[[ Available data, beginning ]]

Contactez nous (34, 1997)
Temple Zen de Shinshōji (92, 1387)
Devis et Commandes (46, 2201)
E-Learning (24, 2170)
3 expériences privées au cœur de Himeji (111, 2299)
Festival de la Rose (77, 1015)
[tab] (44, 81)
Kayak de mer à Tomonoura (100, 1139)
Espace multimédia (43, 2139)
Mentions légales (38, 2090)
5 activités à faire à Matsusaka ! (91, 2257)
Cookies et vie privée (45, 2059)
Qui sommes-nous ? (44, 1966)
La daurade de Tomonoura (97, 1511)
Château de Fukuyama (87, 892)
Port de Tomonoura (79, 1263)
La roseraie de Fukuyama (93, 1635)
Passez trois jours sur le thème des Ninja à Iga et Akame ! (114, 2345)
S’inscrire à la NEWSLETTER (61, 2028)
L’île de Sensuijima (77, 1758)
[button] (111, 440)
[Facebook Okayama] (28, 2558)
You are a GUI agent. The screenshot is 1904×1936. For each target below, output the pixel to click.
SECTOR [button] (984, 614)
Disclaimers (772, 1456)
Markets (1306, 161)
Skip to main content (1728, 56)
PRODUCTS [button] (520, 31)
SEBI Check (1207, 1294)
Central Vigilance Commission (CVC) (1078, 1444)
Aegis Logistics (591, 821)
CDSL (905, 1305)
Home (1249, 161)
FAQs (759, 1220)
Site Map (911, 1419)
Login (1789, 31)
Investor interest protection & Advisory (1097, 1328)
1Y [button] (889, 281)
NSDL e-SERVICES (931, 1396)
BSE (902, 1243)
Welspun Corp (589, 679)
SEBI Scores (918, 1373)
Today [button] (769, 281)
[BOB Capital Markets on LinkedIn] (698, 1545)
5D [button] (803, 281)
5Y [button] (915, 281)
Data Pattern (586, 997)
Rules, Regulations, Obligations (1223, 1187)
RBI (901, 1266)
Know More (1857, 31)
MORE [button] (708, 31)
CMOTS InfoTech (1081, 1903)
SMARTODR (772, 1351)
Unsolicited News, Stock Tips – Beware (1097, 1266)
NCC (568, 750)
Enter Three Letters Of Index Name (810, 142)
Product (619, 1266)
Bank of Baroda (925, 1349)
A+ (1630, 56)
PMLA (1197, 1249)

[[ Available data, end ]]

◆ **Task goal**
Across all the records above, how many lines hold the word "button"? Answer with only that number.

◆ **Solution to this task**
8